Search code examples
c#linqasync-awaitproducer-consumeriasyncenumerable

Buffering IAsyncEnumerable in producer/consumer scenario


I Have a scenario in which I am reading some data from a database. This data is returned in the form of IAsyncEnumerable<MyData>. After reading the data I want to send it to a consumer. This consumer is asynchronous. Right now my code looks something like this:

// C#
IAsyncEnumerable<MyData> enumerable = this.dataSource.Read(query);

await foreach (var data in enumerable) 
{
    await this.consumer.Write(data);
}

My problem with this is that while I am enumerating the database, I am holding a lock on the data. I don't want to hold this lock for longer than I need to.

In the event that the consumer is consuming data slower than the producer is producing it, is there any way I can eagerly read from the datasource without just calling ToList or ToListAsync. I want to avoid reading all the data into memory at once, which would cause the opposite problem if now the producer is slower than the consumer. It is ok if the lock on the database is not as short as possible, I want a configurable tradeoff between how much data is in memory at once, and how long we keep the enumeration running.

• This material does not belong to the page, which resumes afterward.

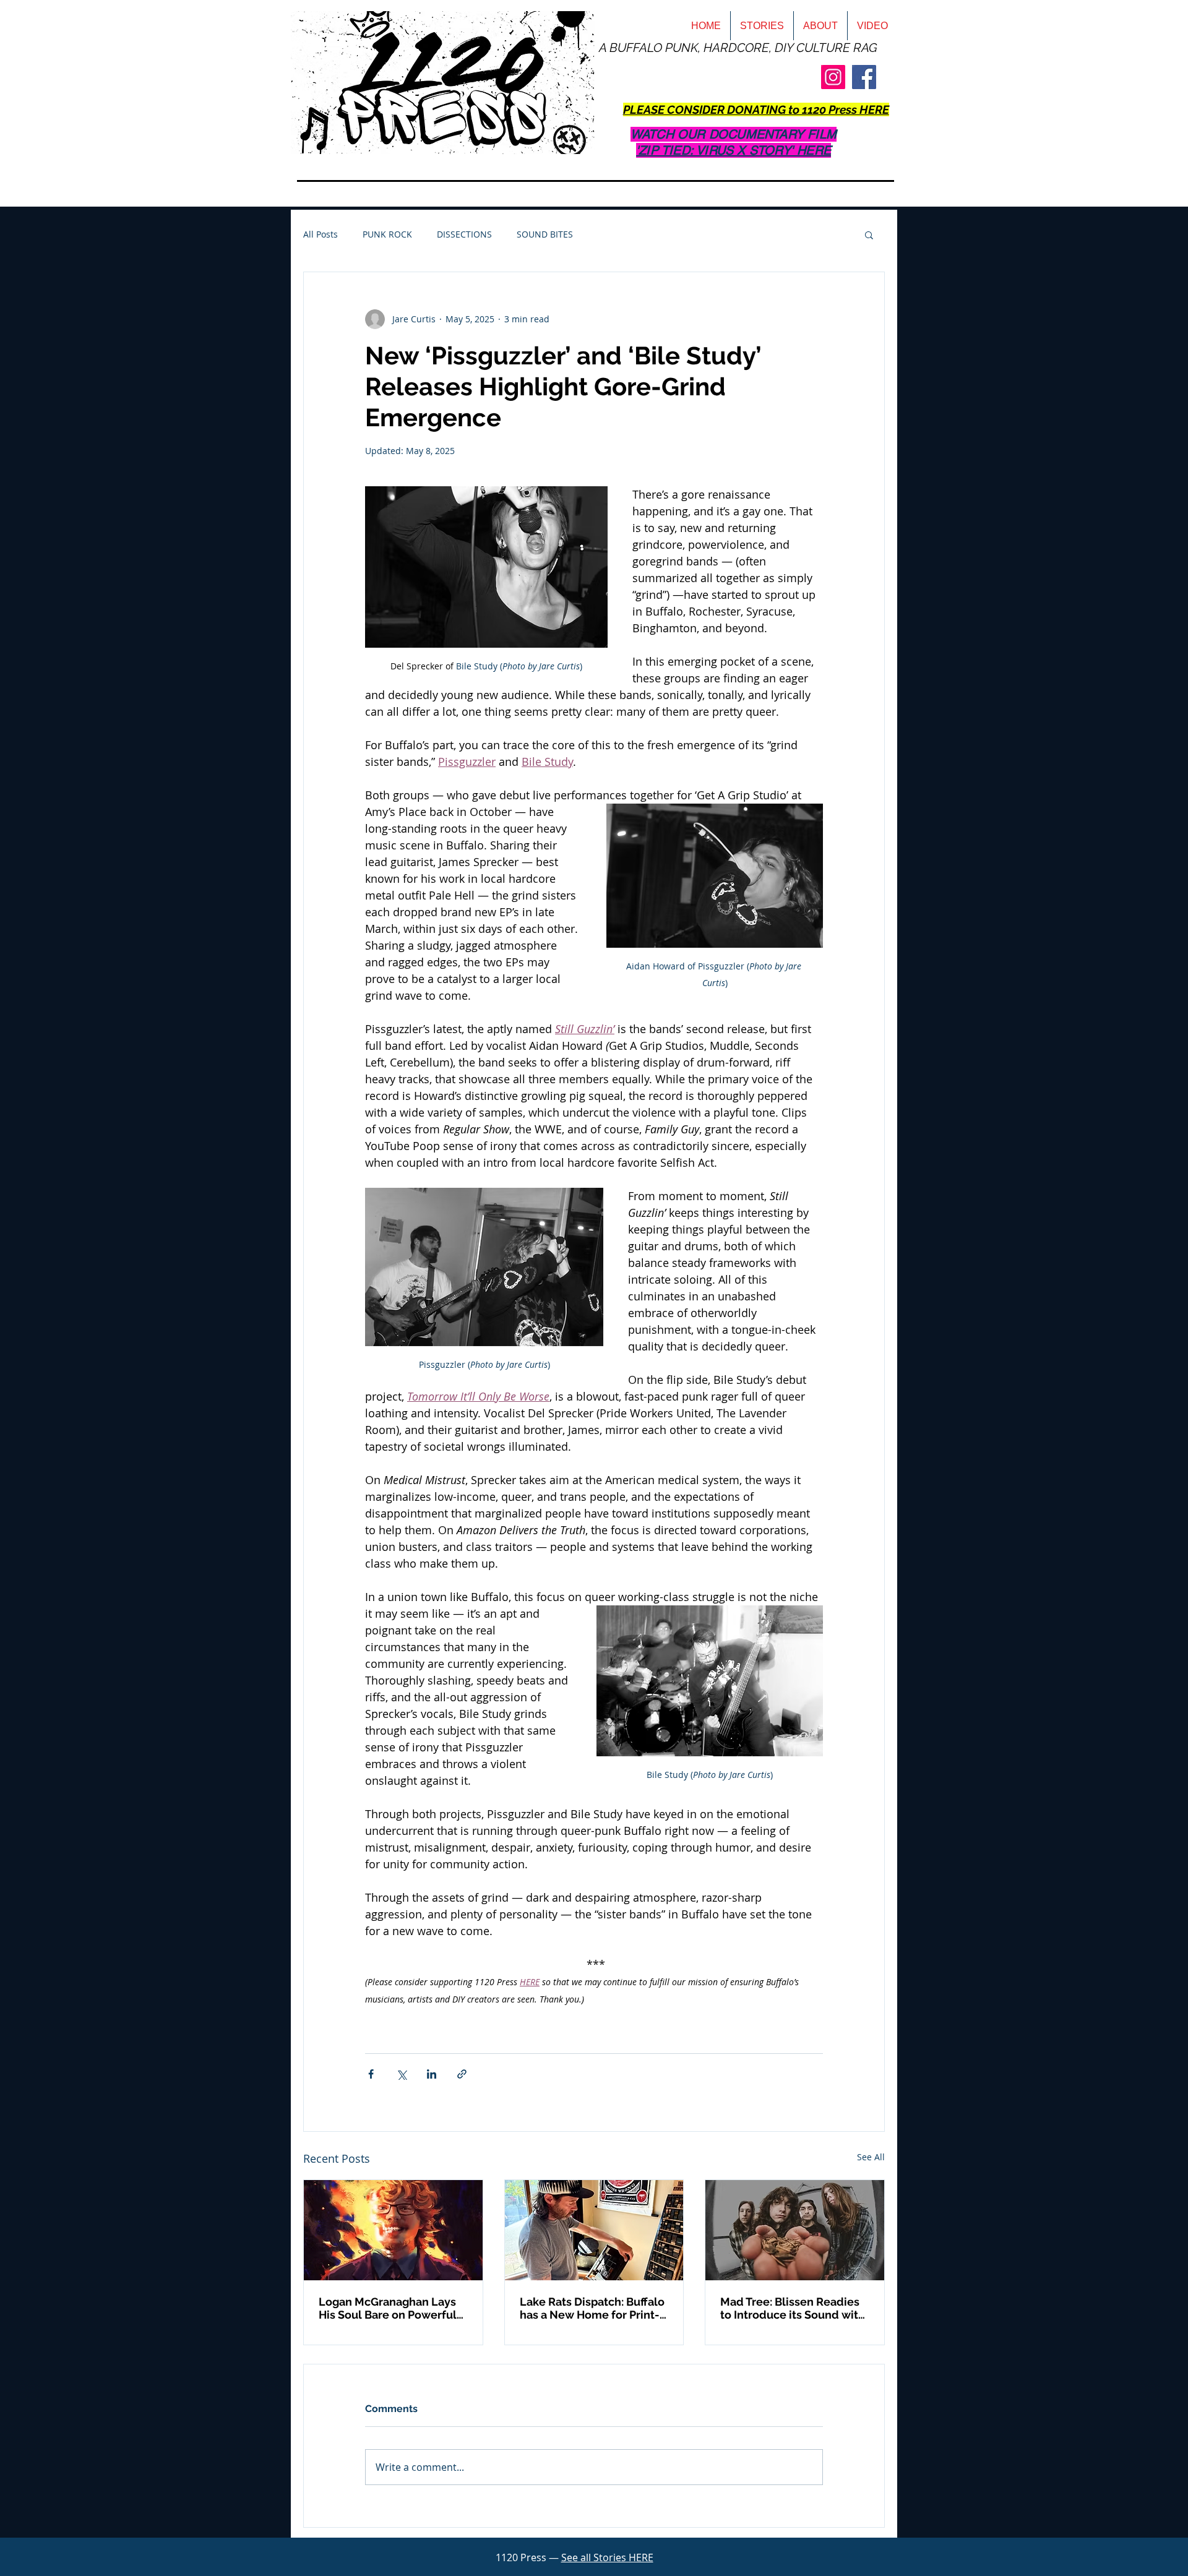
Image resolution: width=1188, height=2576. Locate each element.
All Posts (320, 234)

My thought is that there would be some way to use a queue or channel-like datastructure to act as a buffer between the producer and consumer.

In Golang I would do something like this:

// go
queue := make(chan MyData, BUFFER_SIZE)
go dataSource.Read(query, queue)

// Read sends data on the channel, closes it when done

for data := range queue {
    consumer.Write(data)
}

Is there any way to get similar behavior in C#?


Solution

  • Here is a more robust implementation of the ConsumeBuffered extension method in Rafael's answer. This one uses a Channel<T> as buffer, instead of a BlockingCollection<T>. The advantage is that the enumeration of the two sequences, the source and the buffered, does not block one thread each. Care has been taken to complete the enumeration of the source sequence, in case the enumeration of the buffered sequence is abandoned prematurely by the consumer downstream.

    public static async IAsyncEnumerable<T> ConsumeBuffered<T>(
        this IAsyncEnumerable<T> source, int capacity,
        [EnumeratorCancellation] CancellationToken cancellationToken = default)
    {
        ArgumentNullException.ThrowIfNull(source);
        Channel<T> channel = Channel.CreateBounded<T>(new BoundedChannelOptions(capacity)
        {
            SingleWriter = true,
            SingleReader = true,
        });
        using CancellationTokenSource completionCts = new();
    
        Task producer = Task.Run(async () =>
        {
            try
            {
                await foreach (T item in source.WithCancellation(completionCts.Token)
                    .ConfigureAwait(false))
                {
                    await channel.Writer.WriteAsync(item).ConfigureAwait(false);
                }
            }
            catch (ChannelClosedException) { } // Ignore
            finally { channel.Writer.TryComplete(); }
        });
    
        try
        {
            await foreach (T item in channel.Reader.ReadAllAsync(cancellationToken)
                .ConfigureAwait(false))
            {
                yield return item;
                cancellationToken.ThrowIfCancellationRequested();
            }
            await producer.ConfigureAwait(false); // Propagate possible source error
        }
        finally
        {
            // Prevent fire-and-forget in case the enumeration is abandoned
            if (!producer.IsCompleted)
            {
                completionCts.Cancel();
                channel.Writer.TryComplete();
                await Task.WhenAny(producer).ConfigureAwait(false);
            }
        }
    }
    

    Setting the SingleWriter and SingleReader options of the bounded channel is a bit academic, and could be omitted. Currently (.NET 6) there is only one bounded Channel<T> implementation in the System.Threading.Channels library, regardless of the supplied options. This implementation is based on a Deque<T> (internal .NET type similar with a Queue<T>) synchronized with a lock.

    The channel is enumerated inside a try/finally block, because C# iterators execute the finally blocks as part of the Dispose/DisposeAsync method of the autogenerated IEnumerator<T>/IAsyncEnumerator<T>, when the enumeration is abandoned.

    Note: In case the external CancellationToken is canceled, the cancellation is propagated as an OperationCanceledException, and all the buffered items are lost. In a producer-consumer scenario with multiple producers and consumers, this might be a problem. It is advised that the CancellationToken is used only for the purpose of destroying the entire processing pipeline, not for parts of it.